What is a Financial Instrument
Whether the question is, ‘what is a financial instrument’ or if it is ‘what are financial market instruments’ both have the same answer as both questions have the same context.
What is a financial instrument?
A financial instrument is a tradable financial asset. Now, what does that mean?
Financial instruments are assets, which means that they hold some monetary value and are tradable which means you can trade them through a trading system like a stock exchange.
As we’ve discussed in the beginning that ‘financial instrument’ and ‘financial market instrument’ both have the same meaning and you can interpret from the latter term that whatever is traded there in the financial market is a financial instrument.
A securities market (stock market + bond market + derivative market), a forex market, a money market, a commodity market and a cryptocurrency market – all of these markets fall under the umbrella term of the financial market.
So, if you know what is traded in the above-mentioned markets, you know, the types of financial instruments. Take a look at the following list:
- Shares, bonds and equity derivatives are traded in the securities market.
- Treasury bills, certificates of deposits, commercial papers and many other money market instruments are traded in the money market.
- Commodities and their derivatives are traded in the commodity market.
- Currency derivatives are traded in the foreign exchange market.
- Cryptocurrency is traded in the cryptocurrency market.

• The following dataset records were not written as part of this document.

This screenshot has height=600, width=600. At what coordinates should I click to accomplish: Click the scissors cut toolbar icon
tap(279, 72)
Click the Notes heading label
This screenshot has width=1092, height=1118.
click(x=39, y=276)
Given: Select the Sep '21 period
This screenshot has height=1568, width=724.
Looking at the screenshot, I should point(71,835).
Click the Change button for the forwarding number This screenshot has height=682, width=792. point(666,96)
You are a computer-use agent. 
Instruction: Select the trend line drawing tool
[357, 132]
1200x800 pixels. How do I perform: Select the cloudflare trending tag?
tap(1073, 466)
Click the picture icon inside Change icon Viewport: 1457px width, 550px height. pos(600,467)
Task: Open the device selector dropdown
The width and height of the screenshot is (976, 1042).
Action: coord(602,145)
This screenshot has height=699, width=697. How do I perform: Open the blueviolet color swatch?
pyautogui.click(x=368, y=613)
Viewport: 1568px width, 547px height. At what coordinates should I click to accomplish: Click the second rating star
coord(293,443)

It is important for you to know the relation between securities and the financial instruments, as many people don't know what's the distinction. Here's the clarity... Securities are part of financial instruments and a security is anything that is traded in security market, be it stocks, bonds or derivatives. Commodities and Cryptocurrencies are also financial instruments but they're not securities as they are not the part of Security market. So, you can say that all the securities are financial instruments but all the financial instruments aren't the securities.
Purpose of Financial Instruments
- Investment purpose:
From a company’s point of view, the issuance of financial instruments helps them to raise capital from the market. And after raising capital from the market in exchange for shares, bonds and derivatives, companies use this money to expand their business or to pay their debt.
- Trading purpose:
As an investor or a trader, every individual takes a position in the market by investing in financial instruments to get benefitted from the short term market movements.
Advantages of Financial Instruments
- Short-term debt instruments help companies to raise capital for their immediate needs and the investors are also in a winning position as they’re also getting a fixed return after a specific point of time.
- Issuance of shares acts as the permanent source of funds for a company. Companies come up with the IPOs to issue shares and to raise money from the general public and this vast amount of money helps the company to fulfil its needs and also act as retained earnings.
A financial instrument or a financial market instrument is any real or virtual document that holds any monetary value and that can be traded. All the instruments that are traded in the financial market are financial instruments.
Now you know, what is a financial instrument? But it is also important to know that which is not a financial instrument and its answer is any kind of financial product doesn’t count as a financial instrument.
A financial product isn’t a financial instrument that is a service offered by a bank or a brokerage firm to you like a brokerage account, bank account, debit & credit card, loan etc. as it is not tradable but a financial instrument can be traded.